> **DATA PROVIDED**
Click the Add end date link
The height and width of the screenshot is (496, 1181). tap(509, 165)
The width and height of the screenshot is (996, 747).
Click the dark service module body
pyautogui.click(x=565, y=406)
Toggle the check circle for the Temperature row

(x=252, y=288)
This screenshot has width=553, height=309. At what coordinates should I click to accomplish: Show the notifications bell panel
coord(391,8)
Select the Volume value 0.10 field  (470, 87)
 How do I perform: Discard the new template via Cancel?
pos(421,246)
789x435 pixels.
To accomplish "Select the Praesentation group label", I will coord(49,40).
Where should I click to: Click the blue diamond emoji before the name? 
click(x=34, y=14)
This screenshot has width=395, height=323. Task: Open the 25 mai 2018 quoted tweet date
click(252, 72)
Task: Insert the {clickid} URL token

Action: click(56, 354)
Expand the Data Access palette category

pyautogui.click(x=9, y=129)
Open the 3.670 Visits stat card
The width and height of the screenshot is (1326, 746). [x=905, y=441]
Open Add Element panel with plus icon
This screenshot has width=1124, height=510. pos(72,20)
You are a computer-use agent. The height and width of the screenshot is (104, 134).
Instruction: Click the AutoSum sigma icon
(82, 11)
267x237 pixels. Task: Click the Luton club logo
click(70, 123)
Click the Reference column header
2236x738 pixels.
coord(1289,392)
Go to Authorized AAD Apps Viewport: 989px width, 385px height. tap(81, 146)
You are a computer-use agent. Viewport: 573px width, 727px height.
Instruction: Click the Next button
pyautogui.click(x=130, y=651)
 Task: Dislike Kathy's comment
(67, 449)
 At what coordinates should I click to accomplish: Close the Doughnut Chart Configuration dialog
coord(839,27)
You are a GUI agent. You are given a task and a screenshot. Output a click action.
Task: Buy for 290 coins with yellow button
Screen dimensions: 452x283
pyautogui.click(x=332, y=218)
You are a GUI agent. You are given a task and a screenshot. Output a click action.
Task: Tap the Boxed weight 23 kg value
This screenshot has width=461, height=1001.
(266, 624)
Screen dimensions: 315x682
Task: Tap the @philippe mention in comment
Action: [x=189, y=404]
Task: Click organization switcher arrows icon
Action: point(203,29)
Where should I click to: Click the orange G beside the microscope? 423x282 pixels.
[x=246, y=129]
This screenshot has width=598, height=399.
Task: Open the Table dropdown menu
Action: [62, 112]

> **WHAT THE TASK ASKS**
Quote the listing above, but only from the line that shows "267x237 pixels. Task: Click" through the line that shows "Task: Tap the Boxed weight 23 kg value".

> **YOUR RESPONSE**
267x237 pixels. Task: Click the Luton club logo
click(70, 123)
Click the Reference column header
2236x738 pixels.
coord(1289,392)
Go to Authorized AAD Apps Viewport: 989px width, 385px height. tap(81, 146)
You are a computer-use agent. Viewport: 573px width, 727px height.
Instruction: Click the Next button
pyautogui.click(x=130, y=651)
 Task: Dislike Kathy's comment
(67, 449)
 At what coordinates should I click to accomplish: Close the Doughnut Chart Configuration dialog
coord(839,27)
You are a GUI agent. You are given a task and a screenshot. Output a click action.
Task: Buy for 290 coins with yellow button
Screen dimensions: 452x283
pyautogui.click(x=332, y=218)
You are a GUI agent. You are given a task and a screenshot. Output a click action.
Task: Tap the Boxed weight 23 kg value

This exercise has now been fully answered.